In this Edition, we shall deal with rights and responsibilities related to tenure.


-States should strive to ensure responsible governance of tenure because land, fisheries and forests are central for the realization of human rights, food security, poverty eradication, sustainable livelihoods, social stability, housing security, rural development and social and economic growth.

-States should ensure that all actions regarding tenure and its governance are consistent with their existing obligations under national and international law, and with due regard to voluntary commitments under applicable regional and international instruments.

-All parties should recognize that no tenure right, including private ownership, is absolute.

All tenure rights are limited by the rights of others and by the measures taken by States necessary for public purposes.

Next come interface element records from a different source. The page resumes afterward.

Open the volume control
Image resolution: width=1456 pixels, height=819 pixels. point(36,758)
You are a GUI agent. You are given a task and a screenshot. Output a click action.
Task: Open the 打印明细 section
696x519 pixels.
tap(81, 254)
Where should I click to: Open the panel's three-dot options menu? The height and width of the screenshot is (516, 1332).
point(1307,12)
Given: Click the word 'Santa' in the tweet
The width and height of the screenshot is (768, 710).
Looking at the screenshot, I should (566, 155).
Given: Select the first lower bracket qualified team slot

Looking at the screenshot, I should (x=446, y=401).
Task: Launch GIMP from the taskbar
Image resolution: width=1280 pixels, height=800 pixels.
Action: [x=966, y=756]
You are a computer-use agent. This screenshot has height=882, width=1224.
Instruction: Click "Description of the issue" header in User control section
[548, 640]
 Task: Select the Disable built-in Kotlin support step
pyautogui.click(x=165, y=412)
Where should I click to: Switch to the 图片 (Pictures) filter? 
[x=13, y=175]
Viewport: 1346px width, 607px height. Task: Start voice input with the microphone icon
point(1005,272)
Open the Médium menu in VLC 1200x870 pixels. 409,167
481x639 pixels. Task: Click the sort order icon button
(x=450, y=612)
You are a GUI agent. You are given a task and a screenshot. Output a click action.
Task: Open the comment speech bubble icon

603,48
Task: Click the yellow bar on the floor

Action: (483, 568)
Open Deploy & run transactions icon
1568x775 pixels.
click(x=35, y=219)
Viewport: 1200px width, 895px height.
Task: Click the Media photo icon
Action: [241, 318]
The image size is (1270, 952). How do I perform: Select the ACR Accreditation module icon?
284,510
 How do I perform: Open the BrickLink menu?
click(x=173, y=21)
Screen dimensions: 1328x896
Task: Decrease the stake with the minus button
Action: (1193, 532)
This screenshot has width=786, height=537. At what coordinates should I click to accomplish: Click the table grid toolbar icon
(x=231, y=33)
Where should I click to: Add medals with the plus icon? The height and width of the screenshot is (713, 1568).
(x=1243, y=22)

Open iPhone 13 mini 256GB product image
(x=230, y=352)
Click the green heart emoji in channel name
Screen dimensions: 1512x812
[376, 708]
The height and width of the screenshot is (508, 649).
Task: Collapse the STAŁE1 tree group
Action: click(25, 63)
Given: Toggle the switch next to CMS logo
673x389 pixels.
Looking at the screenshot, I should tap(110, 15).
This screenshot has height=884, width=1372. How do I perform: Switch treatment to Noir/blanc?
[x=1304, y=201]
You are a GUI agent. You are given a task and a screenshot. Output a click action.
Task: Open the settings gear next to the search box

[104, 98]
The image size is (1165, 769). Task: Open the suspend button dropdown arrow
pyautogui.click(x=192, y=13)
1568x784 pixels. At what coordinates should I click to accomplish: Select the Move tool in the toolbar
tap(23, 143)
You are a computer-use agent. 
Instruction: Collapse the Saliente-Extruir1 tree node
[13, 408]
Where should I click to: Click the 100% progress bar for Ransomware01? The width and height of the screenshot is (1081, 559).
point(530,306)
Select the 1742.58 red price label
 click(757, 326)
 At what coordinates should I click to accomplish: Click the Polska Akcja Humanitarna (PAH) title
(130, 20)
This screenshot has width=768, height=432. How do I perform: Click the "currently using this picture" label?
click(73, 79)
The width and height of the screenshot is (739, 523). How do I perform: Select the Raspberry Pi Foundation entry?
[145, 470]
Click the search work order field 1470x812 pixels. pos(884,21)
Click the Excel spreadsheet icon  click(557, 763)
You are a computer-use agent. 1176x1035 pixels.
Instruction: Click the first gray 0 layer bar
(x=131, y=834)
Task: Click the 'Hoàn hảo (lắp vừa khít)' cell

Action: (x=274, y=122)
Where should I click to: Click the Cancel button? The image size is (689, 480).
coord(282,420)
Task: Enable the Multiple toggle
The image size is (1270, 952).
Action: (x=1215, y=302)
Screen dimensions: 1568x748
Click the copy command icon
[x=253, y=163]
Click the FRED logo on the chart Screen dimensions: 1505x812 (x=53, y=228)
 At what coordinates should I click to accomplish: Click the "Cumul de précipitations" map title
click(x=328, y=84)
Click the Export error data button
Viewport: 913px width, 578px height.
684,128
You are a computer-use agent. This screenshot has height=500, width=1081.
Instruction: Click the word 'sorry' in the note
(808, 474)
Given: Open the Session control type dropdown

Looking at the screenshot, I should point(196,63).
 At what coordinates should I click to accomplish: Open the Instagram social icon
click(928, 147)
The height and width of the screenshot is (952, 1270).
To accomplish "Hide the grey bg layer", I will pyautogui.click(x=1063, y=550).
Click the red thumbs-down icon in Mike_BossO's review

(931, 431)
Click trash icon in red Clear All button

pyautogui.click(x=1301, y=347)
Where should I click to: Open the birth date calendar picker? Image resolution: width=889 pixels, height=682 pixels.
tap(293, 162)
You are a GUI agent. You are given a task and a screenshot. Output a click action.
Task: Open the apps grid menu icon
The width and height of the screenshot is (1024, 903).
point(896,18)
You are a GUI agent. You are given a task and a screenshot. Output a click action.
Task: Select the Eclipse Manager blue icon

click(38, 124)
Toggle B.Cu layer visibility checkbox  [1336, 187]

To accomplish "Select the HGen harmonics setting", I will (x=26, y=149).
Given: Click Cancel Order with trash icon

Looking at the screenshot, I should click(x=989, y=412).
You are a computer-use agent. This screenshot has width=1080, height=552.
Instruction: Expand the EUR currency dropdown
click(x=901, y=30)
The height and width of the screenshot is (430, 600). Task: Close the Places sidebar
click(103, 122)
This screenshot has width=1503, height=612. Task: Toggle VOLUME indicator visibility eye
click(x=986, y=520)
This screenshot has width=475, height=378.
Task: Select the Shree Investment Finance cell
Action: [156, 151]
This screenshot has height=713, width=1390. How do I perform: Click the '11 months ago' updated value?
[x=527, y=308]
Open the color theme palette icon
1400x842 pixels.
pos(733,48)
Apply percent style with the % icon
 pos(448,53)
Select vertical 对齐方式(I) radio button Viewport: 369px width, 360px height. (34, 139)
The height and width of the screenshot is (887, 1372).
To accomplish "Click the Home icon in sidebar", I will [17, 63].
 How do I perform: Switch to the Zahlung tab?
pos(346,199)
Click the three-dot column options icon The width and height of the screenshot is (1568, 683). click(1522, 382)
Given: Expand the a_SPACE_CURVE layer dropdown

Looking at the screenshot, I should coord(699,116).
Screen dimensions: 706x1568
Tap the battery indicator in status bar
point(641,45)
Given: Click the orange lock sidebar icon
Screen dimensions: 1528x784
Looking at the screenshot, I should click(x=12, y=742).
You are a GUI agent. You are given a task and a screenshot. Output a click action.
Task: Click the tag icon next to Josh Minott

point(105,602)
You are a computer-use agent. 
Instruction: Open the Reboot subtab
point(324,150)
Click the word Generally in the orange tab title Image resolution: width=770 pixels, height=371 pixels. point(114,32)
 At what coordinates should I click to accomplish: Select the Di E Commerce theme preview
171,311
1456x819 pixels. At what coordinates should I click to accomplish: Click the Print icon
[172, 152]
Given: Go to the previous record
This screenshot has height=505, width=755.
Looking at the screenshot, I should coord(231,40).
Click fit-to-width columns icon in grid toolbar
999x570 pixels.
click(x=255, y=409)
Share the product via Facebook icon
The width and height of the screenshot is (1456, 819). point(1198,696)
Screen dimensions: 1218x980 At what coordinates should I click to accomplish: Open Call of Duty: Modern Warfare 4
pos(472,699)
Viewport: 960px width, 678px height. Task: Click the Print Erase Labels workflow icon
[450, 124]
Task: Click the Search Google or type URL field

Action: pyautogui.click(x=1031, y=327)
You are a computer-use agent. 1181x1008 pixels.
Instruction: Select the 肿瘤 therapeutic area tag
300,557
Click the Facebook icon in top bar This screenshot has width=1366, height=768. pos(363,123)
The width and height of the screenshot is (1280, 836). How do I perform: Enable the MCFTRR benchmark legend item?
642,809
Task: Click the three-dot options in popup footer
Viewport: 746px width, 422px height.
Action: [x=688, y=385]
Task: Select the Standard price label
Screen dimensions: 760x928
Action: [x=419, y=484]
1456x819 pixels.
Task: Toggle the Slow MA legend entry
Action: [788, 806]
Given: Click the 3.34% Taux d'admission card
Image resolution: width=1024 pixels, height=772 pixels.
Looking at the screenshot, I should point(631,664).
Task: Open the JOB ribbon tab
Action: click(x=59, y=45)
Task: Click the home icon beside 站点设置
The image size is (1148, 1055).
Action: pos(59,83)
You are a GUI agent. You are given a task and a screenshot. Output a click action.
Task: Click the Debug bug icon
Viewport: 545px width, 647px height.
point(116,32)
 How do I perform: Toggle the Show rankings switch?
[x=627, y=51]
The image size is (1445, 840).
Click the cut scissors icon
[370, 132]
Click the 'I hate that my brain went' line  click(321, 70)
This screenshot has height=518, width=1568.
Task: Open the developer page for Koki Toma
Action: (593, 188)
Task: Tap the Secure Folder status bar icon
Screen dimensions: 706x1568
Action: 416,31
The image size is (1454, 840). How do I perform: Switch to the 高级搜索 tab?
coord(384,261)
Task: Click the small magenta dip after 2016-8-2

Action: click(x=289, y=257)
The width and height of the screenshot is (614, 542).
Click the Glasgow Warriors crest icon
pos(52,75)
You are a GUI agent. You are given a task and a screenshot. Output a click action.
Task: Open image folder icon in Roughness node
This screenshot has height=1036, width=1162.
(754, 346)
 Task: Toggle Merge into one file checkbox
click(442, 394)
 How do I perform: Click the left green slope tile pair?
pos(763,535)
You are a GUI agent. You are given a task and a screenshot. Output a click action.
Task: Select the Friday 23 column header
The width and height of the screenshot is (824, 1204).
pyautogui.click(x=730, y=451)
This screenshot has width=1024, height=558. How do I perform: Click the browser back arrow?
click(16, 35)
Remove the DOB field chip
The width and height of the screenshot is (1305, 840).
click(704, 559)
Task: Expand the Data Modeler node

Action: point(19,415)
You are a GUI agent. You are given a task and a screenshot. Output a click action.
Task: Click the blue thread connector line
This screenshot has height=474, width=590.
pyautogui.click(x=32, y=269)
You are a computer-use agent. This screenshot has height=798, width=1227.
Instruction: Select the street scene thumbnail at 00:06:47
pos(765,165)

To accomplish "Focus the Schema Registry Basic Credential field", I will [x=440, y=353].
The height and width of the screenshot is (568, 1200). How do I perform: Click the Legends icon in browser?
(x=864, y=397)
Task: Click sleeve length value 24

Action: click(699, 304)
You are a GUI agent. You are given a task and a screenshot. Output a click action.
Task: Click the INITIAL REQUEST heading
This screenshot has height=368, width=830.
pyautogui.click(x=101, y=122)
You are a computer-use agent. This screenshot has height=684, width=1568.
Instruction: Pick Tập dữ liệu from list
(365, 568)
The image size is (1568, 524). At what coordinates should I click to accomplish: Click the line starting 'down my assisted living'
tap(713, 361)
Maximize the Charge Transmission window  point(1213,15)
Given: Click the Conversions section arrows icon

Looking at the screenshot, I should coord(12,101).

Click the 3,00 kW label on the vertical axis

Such measures should be determined by law, solely for the purpose of promoting general welfare including environmental protection and consistent with States’ human rights obligations.

Tenure rights are also balanced by duties. All should respect the long-term protection and sustainable use of land, fisheries and forests.

-Based on an examination of tenure rights in line with national law, States should provide legal recognition for legitimate tenure rights not currently protected by law.

Policies and laws that ensure tenure rights should be non-discriminatory and gender sensitive.

Consistent with the principles of consultation and participation of these Guidelines, States should define through widely publicized rules the categories of rights that are considered legitimate.

All forms of tenure should provide all persons with a degree of tenure security which guarantees legal protection against forced evictions that are inconsistent with States’ existing obligations under national and international law, and against harassment and other threats.

-States should protect legitimate tenure rights, and ensure that people are not arbitrarily evicted and that their legitimate tenure rights are not otherwise extinguished or infringed.

-States should remove and prohibit all forms of discrimination related to tenure rights, including those resulting from change of marital status, lack of legal capacity, and lack of access to economic resources.

In particular, States should ensure equal tenure rights for women and men, including the right to inherit and bequeath these rights.

Such State actions should be consistent with their existing obligations under relevant national law and legislation and international law, and with due regard to voluntary commitments under applicable regional and international instruments.

-States should consider providing non-discriminatory and gender-sensitive assistance where people are unable through their own actions to acquire tenure rights to sustain themselves, to gain access to the services of implementing agencies and judicial authorities, or to participate in processes that could affect their tenure rights.